It was just luck that six months ago I had scheduled a retreat at St.Joseph's Abbey in Spencer, Massachusetts.
After two weeks of the flu, I needed some time to re-energize and get back on track before I took up again all the things I had to do.
So I looked forward to some time with the Trappist monks, to put my ordinary concerns aside, to get away from it all including the Internet and reconnect with my inner self. I wasn't disappointed.
"What was it like?" a friend asked when I got back yesterday.
"Like honey," I said.
It was slow. Time expanded in a miraculous way. I had plenty of time to read "St. Augustine Confessions (Oxford World's Classics)" , a book I always meant to read but never got around to.
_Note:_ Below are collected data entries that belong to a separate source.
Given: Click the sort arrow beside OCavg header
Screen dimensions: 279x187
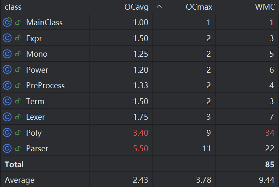Looking at the screenshot, I should click(159, 7).
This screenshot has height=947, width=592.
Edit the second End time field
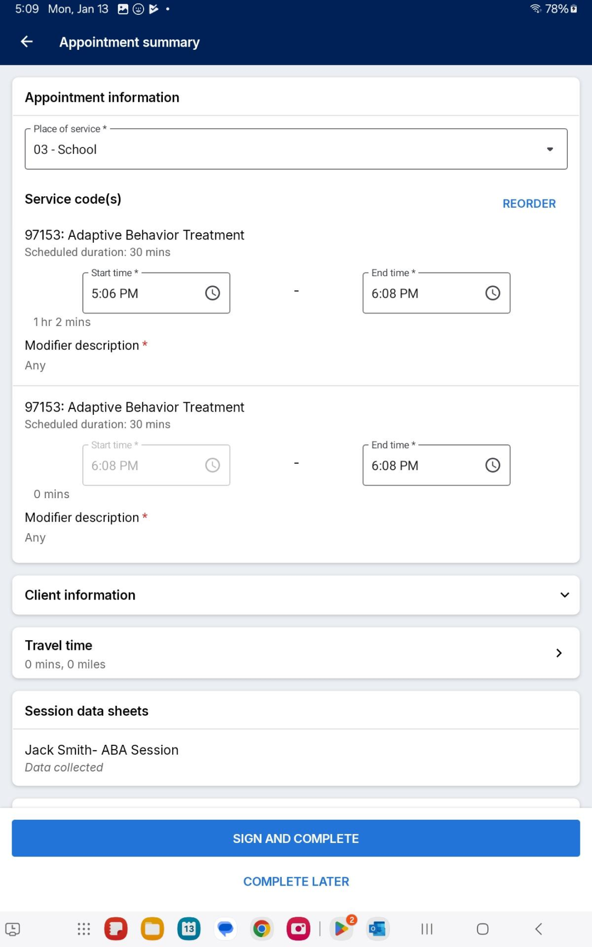pos(436,465)
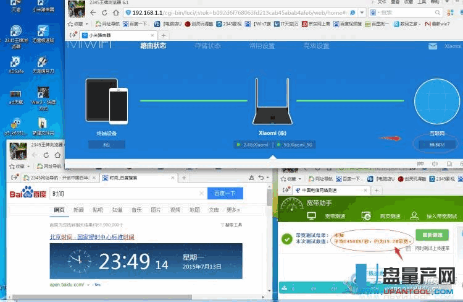Click the 重新测速 green button

432,236
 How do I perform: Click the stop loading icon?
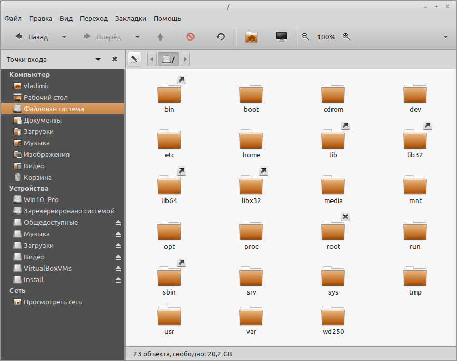(190, 37)
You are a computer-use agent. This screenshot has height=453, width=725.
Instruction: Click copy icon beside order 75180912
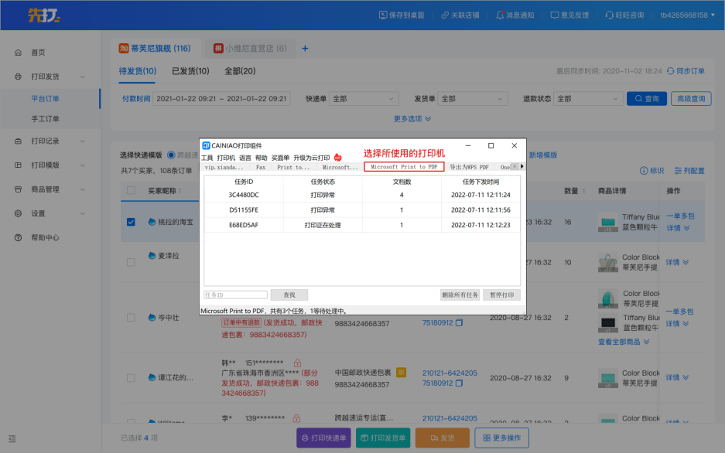(x=459, y=323)
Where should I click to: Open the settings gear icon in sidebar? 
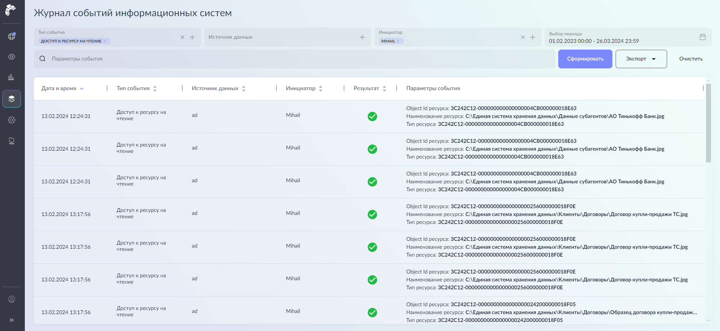tap(12, 120)
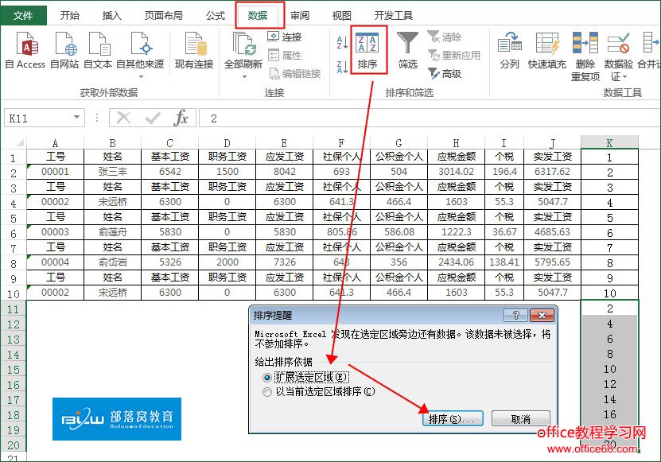Screen dimensions: 661x462
Task: Open the 文件 (File) tab
Action: [23, 15]
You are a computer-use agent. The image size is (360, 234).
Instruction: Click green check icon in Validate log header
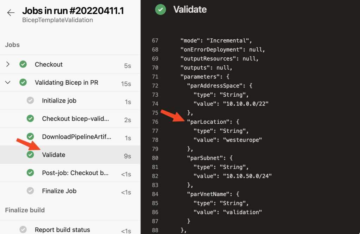pos(160,9)
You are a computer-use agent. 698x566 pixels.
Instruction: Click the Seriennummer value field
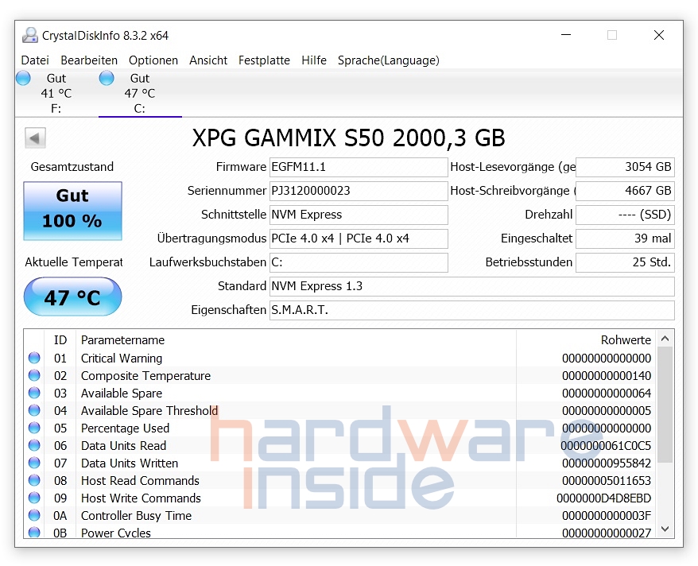(x=359, y=192)
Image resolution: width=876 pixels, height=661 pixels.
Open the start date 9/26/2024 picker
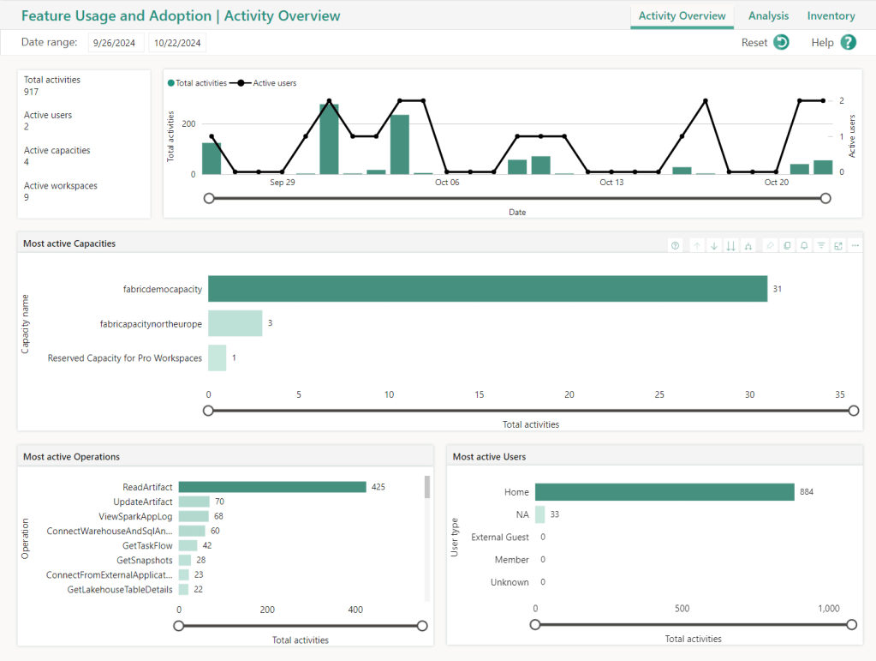(x=116, y=43)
Time too to take long walks and long naps.
It was sweet, the atmosphere one of concentrated holiness and peace. The meals delicious and taken in silence while we listened to tapes of John Shea, a gifted spiritual writer on the Gospel of St.Luke.
It was beautiful. The monks, no matter the age, all work to make the community self-supporting. At St. Joseph's they are most famous for their Trappist Preserves.
No matter what they wear as they work and some wear blue jeans,
when they gather for song and prayers, seven times a day, they put on their monk's robes.
And when they sing ancient psalms and antiphons, they are as one, joining with monks around the world and in ages past in a timeless singing of praise and thanksgiving. To hear them them is to be lifted up in a sublime experience of beauty.
It's said that monasteries are powerhouses of prayer and spiritual energy. All I know is there is no better place to recharge.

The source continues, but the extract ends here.